#### [Required action]
Which lines in the records below contain the word "selector"? Return each of them.

#### [Extracted data]
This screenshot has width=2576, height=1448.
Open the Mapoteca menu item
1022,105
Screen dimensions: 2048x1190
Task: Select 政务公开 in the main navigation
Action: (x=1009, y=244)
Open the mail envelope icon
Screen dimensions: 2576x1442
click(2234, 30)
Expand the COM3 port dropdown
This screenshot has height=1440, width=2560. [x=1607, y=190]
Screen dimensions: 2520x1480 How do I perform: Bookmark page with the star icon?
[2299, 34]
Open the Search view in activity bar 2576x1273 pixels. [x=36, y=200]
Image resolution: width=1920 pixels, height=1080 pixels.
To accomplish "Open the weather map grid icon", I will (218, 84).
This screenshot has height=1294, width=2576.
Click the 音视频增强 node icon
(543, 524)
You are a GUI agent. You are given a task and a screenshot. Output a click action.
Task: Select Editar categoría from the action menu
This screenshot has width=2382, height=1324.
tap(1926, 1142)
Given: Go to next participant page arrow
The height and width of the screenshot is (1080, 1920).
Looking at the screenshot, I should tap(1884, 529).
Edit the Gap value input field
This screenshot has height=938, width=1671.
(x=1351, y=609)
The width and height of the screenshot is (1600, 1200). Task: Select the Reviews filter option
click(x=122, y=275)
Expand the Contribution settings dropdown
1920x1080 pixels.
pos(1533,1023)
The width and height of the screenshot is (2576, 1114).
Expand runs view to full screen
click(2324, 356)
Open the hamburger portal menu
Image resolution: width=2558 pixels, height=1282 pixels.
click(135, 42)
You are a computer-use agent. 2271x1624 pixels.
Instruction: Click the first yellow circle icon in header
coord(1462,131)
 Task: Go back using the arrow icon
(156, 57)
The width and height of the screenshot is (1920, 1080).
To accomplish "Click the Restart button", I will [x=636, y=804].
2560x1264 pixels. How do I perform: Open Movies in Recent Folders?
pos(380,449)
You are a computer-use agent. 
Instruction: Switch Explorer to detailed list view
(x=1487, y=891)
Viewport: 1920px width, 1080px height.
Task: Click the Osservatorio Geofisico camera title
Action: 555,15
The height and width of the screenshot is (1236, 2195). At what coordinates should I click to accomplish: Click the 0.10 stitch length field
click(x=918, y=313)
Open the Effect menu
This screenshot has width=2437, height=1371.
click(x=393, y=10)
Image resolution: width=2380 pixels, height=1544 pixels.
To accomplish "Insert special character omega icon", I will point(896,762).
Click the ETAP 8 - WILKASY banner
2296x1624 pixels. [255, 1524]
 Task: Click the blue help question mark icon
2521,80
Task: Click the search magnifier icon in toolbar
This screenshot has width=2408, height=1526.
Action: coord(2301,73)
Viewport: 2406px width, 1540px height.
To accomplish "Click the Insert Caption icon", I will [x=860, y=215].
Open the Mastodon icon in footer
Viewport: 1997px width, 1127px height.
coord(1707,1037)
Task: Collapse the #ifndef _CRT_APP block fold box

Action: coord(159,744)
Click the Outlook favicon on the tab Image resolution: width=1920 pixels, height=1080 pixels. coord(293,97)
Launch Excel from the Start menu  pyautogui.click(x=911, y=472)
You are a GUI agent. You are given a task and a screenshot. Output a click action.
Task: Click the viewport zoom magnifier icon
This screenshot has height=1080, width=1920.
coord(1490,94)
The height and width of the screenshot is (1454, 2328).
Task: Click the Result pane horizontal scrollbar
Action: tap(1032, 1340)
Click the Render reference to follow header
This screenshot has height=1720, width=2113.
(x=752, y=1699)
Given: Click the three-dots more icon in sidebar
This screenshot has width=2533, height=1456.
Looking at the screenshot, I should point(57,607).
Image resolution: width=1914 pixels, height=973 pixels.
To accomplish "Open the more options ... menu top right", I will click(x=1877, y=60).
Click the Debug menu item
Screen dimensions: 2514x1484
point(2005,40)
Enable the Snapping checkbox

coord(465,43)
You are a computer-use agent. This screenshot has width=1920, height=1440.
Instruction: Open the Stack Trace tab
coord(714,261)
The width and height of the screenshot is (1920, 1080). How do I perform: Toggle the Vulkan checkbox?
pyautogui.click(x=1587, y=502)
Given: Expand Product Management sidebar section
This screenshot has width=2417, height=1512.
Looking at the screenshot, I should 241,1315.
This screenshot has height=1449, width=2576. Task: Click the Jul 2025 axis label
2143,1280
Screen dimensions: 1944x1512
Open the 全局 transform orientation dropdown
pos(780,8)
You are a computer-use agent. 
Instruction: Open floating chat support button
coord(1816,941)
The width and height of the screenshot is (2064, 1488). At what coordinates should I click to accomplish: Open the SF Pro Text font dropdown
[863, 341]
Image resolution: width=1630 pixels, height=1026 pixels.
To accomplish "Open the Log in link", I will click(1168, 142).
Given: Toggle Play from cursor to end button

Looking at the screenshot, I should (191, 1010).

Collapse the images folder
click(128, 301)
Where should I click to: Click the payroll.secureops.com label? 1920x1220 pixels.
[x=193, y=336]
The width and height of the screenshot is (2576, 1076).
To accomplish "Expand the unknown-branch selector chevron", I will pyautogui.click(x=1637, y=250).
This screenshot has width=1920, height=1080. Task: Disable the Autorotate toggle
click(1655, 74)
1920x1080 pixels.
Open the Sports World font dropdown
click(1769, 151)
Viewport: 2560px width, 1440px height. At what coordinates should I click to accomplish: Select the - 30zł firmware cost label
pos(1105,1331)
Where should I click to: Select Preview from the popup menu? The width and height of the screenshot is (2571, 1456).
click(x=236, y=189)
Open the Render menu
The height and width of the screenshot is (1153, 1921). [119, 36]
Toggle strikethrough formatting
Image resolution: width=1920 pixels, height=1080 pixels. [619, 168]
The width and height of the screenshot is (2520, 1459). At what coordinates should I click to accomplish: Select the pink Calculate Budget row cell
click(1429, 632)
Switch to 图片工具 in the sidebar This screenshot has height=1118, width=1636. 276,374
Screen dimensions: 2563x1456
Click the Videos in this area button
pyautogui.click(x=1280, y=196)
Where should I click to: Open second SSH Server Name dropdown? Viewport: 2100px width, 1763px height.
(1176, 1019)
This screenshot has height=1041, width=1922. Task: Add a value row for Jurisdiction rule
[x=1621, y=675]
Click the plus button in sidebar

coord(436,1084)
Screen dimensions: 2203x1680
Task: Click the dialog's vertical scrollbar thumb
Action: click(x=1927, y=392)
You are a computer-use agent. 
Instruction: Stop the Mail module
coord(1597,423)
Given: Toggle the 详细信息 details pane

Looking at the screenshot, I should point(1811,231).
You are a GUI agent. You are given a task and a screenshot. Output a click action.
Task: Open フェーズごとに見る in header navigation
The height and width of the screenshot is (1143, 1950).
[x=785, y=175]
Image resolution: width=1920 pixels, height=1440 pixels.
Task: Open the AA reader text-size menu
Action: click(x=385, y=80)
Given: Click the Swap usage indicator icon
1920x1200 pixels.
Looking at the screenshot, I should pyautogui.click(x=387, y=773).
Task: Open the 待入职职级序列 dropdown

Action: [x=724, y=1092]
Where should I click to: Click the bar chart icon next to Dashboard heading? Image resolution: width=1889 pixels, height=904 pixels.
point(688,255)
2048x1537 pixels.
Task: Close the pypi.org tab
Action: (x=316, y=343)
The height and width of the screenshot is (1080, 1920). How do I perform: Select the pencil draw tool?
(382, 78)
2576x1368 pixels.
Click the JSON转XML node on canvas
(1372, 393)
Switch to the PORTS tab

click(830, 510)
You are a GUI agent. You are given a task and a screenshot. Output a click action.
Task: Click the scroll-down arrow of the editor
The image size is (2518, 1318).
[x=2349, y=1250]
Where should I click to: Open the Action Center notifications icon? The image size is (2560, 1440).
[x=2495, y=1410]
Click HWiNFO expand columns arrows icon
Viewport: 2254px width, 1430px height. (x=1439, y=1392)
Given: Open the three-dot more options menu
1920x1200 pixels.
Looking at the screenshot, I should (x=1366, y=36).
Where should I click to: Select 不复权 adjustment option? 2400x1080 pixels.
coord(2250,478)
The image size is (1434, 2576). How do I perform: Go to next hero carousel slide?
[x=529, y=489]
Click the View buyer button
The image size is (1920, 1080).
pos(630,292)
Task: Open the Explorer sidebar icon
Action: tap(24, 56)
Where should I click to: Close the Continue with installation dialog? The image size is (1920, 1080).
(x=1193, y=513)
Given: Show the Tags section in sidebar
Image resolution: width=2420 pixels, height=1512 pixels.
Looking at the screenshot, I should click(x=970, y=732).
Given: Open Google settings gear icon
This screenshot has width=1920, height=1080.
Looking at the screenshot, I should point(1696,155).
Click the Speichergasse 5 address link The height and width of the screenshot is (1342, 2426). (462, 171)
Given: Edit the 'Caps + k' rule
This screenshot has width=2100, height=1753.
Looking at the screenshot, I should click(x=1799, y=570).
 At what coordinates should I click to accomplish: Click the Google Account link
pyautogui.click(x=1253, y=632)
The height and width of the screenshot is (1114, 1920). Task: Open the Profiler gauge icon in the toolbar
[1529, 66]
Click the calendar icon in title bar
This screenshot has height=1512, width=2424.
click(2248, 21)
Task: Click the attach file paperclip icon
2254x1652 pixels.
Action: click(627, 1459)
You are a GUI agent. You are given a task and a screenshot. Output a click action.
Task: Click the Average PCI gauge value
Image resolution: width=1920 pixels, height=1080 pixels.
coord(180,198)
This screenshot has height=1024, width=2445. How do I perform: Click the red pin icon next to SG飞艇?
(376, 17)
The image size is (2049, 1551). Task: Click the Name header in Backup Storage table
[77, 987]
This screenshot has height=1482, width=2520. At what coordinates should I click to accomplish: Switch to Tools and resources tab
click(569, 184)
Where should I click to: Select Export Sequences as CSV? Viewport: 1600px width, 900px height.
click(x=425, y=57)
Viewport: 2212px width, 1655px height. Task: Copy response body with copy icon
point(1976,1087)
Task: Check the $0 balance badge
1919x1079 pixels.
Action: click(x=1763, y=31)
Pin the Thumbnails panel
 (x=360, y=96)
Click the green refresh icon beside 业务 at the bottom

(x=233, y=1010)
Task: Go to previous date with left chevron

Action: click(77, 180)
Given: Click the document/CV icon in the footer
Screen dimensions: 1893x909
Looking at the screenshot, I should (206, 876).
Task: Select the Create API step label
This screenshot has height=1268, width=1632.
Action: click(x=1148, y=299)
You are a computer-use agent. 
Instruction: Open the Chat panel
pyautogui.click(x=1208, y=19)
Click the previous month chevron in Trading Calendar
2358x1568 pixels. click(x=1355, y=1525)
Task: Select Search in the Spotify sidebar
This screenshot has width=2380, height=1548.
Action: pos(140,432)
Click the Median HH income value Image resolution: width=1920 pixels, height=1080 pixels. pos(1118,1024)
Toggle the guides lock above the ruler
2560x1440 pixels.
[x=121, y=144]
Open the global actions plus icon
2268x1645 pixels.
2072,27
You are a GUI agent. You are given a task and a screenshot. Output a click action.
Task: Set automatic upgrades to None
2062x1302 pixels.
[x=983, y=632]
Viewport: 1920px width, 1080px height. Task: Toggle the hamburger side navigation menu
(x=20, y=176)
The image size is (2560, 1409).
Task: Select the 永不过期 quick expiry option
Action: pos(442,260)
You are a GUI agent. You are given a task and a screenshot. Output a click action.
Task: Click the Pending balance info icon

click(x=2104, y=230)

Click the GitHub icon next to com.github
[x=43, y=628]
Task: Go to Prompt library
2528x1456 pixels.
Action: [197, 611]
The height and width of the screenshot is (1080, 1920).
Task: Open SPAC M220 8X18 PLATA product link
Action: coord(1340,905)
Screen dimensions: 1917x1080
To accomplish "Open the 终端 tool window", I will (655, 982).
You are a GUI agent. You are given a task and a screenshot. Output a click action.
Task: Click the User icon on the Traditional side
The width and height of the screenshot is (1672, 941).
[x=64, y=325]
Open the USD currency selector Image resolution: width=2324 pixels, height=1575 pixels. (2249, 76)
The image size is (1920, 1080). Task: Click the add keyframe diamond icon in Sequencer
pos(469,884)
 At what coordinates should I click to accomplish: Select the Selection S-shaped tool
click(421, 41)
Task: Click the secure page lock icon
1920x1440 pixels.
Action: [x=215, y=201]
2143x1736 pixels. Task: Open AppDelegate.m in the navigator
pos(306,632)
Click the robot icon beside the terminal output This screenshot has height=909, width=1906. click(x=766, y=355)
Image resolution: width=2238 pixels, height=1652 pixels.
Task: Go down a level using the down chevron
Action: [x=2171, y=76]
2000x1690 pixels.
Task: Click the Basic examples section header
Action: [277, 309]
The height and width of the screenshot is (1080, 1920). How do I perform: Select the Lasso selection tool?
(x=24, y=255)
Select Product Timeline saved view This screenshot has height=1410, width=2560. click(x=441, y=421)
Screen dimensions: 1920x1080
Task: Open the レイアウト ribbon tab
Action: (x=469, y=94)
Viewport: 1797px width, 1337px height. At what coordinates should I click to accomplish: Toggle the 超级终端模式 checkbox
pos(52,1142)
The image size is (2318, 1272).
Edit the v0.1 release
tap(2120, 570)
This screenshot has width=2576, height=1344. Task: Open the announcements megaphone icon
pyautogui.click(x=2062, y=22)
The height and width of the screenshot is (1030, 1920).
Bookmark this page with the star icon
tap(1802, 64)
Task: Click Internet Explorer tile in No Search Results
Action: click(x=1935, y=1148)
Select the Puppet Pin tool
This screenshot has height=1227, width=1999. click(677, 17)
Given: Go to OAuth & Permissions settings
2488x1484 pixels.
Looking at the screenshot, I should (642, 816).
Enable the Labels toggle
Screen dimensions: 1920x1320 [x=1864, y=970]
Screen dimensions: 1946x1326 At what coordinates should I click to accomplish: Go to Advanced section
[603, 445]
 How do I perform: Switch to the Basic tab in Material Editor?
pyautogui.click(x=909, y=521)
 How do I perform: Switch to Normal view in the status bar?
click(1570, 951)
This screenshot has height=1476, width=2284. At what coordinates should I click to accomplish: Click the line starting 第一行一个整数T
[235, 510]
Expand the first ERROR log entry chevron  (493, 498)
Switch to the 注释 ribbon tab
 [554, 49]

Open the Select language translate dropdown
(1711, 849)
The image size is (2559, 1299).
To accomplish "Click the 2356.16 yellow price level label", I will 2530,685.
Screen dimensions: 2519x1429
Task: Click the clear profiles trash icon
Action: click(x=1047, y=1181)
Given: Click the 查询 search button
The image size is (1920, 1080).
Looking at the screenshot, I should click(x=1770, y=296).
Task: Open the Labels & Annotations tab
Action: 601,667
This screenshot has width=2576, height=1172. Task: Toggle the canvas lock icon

#### [Written response]
To accomplish "Expand the unknown-branch selector chevron", I will pyautogui.click(x=1637, y=250).
Open the USD currency selector Image resolution: width=2324 pixels, height=1575 pixels. (2249, 76)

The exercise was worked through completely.